Meliu Read online

Page 8


  “He did. Please, sit and talk.”

  “Pound your words in the Forges, I don’t have to be here.”

  “You should rest, clear your head before we speak further.”

  Meliu strode for the door but her knees buckled.

  Sedut moved swift as a viper, but instead of a bite she nabbed the goblet from Meliu’s hand as her knees struck the floor. Her thoughts clouded over, her eyelids were anchors, and instead of cursing her mouth surrendered to a yawn. There were dim flutters of light as a dull pain spread from the side of her head; a hollow thud and distant words fading into nothing were the last things she heard: “Slumber would’ve hurt less if you’d sat.”

  9

  The Helping Hand

  Sihodo reigned for a hundred years and fought half as many wars without losing one.
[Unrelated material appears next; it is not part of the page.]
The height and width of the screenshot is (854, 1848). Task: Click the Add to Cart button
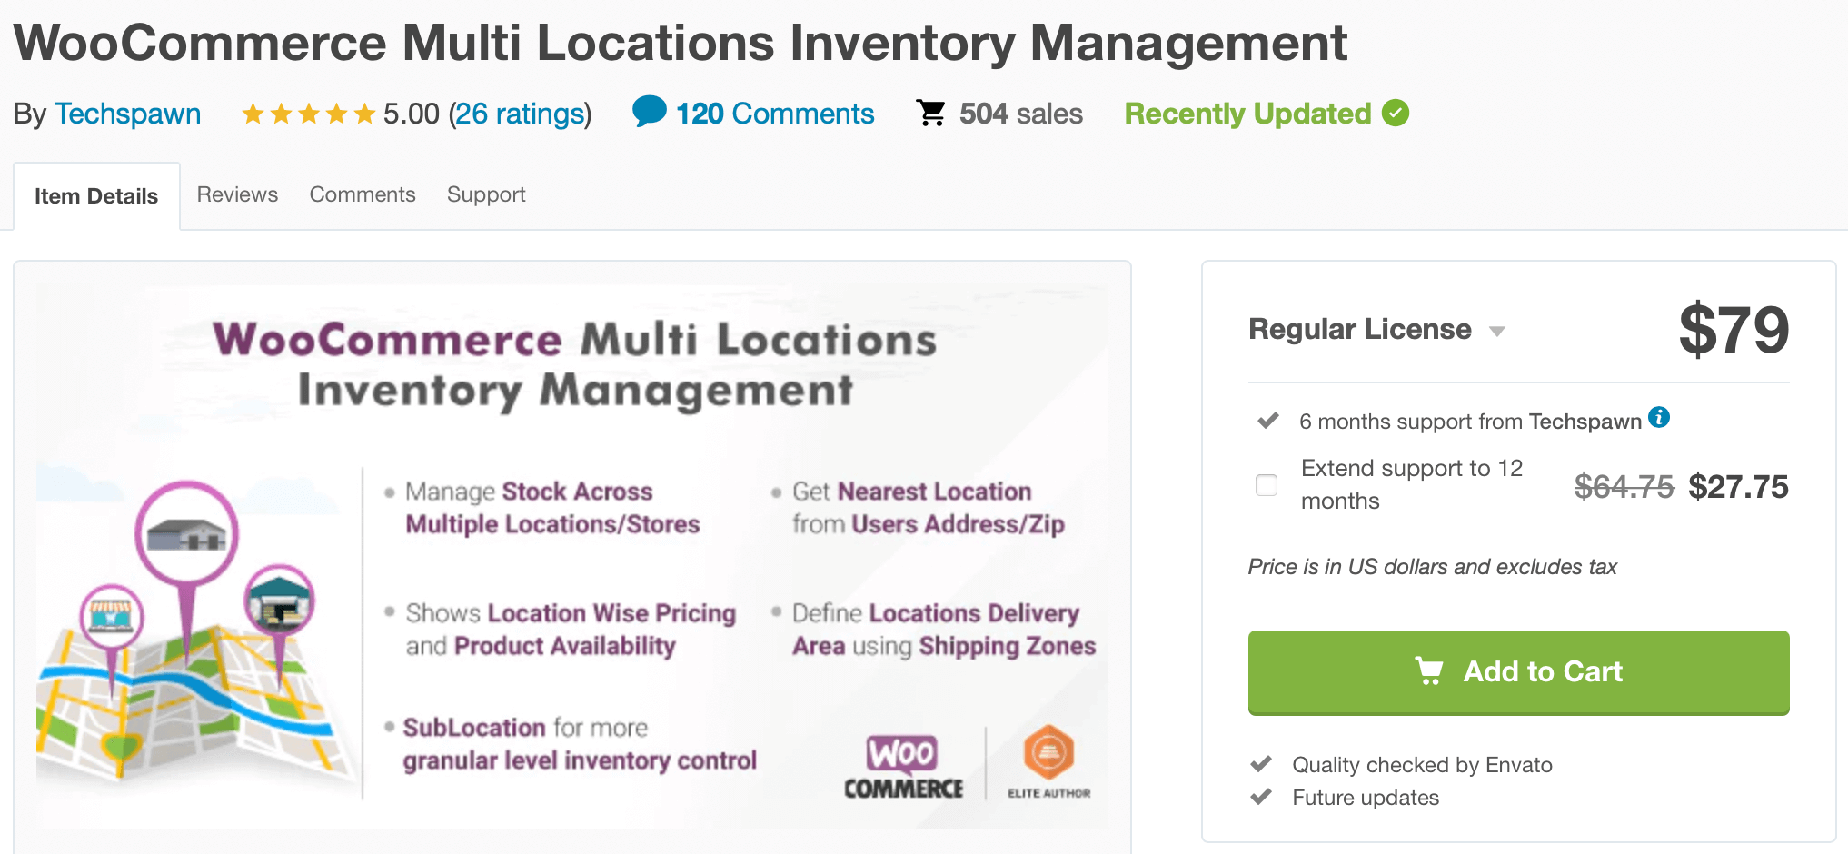pyautogui.click(x=1518, y=672)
There was a monumental secret to his victories which his enemies could never learn: He fought wars he had already won. Learn the truth of this wisdom and you too will stand resolute in the Conqueror Heaven.

  —Codex of Sol

  “You’re awake, good. I’d begun to worry for you.”

  Meliu groaned, her body swaying but her stomach calm. Wrapped in blankets and hanging in a hammock, the image of being a spider’s kill came to mind.
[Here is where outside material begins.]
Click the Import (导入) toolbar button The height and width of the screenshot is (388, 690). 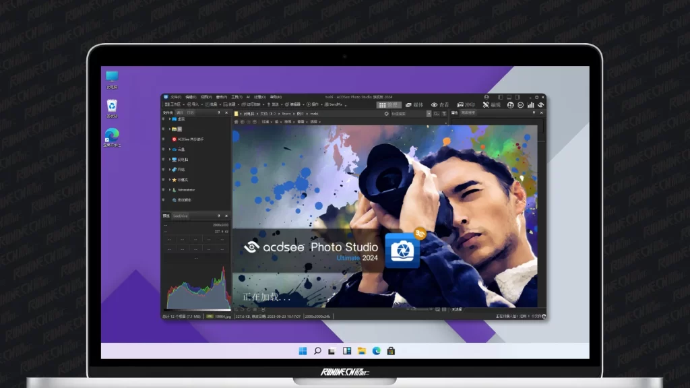(x=193, y=105)
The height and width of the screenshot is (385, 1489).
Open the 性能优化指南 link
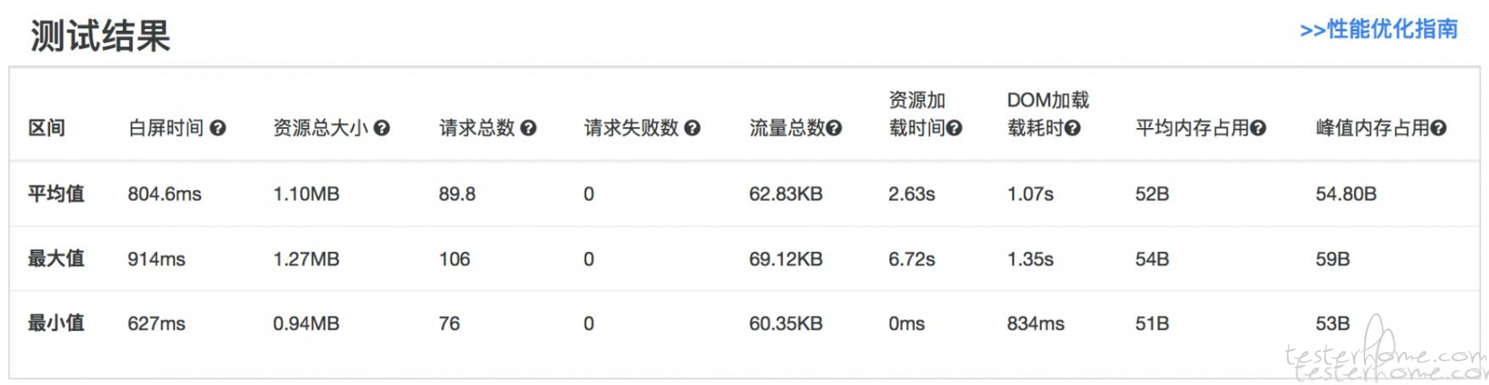(x=1379, y=30)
  Sitting relaxed in a high-backed chair, with legs crossed, was the spider.

  Meliu said, “What the hells, how long?”

  “A day and a half, or thereabouts.” Sedut held out a steaming tin cup. “Nothing nefarious, brewed from the tea in your bag. Ample honey.”

  Memories returned, foggy and vague, but she could swear Sedut never prayed to put her to sleep. “I didn’t drink the wine… how?”
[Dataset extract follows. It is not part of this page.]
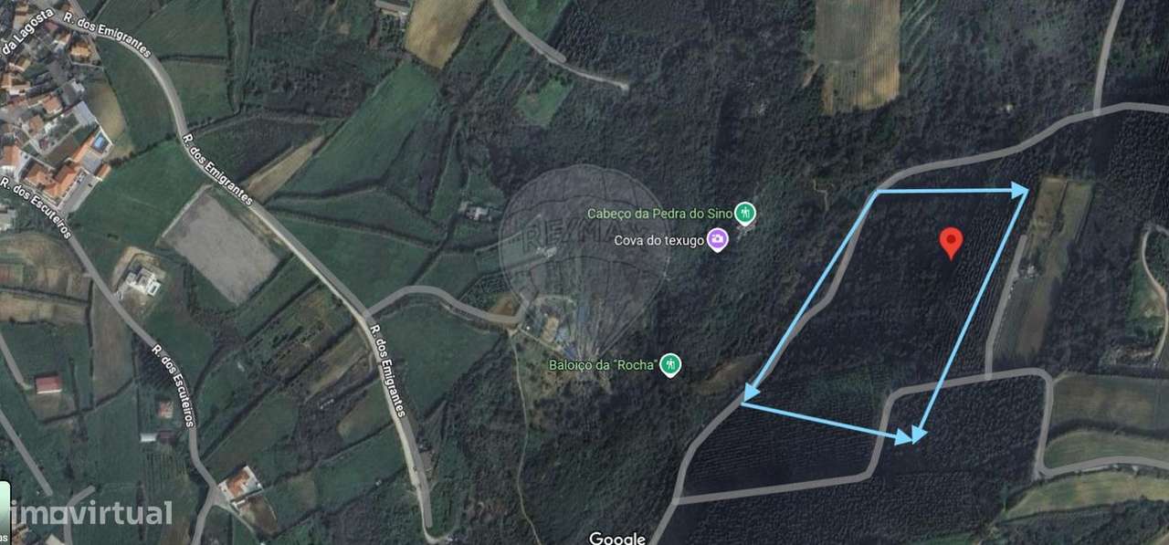Click the small red-roofed building above the imovirtual logo

click(x=48, y=384)
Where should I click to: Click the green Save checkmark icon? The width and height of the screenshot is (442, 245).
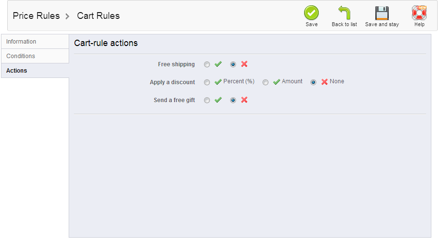[311, 13]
  “The scent of wine covered Terem fumes, useful to remember in the future. I do apologize, but it simplified things.”

  Meliu struggled to rise in the hammock, got her bearings, and took the cup. She sniffed, eyeballed the high priestess, then drank. The thick concoction served to ease her hunger pangs as well as rising nausea. “This is the second time I’ve missed a Luxun boat. Where the hells are you taking me? Tomarok?”

  “Where did you come by that name?”

  “Lord Priest Ulrikt’s scroll.”

  “It says ‘flee Kaludor’. Oh, don’t worry, all your possessions are intact, just not your secrets. Oh! And for your peace of mind, that child you drug with you from Kaludor sails with Temeru, though for a different destination.”

  She blushed, embarrassed that she’d forgotten Deelee, but pleased to hear of her fortune. But anger bubbled back to the top. Meliu grunted. “Secrets.” She didn’t have secrets worth keeping no how. Except the bag of coins, maybe. “If read beneath the stars of Skywatch, then the scroll says to sail to Tomarok.”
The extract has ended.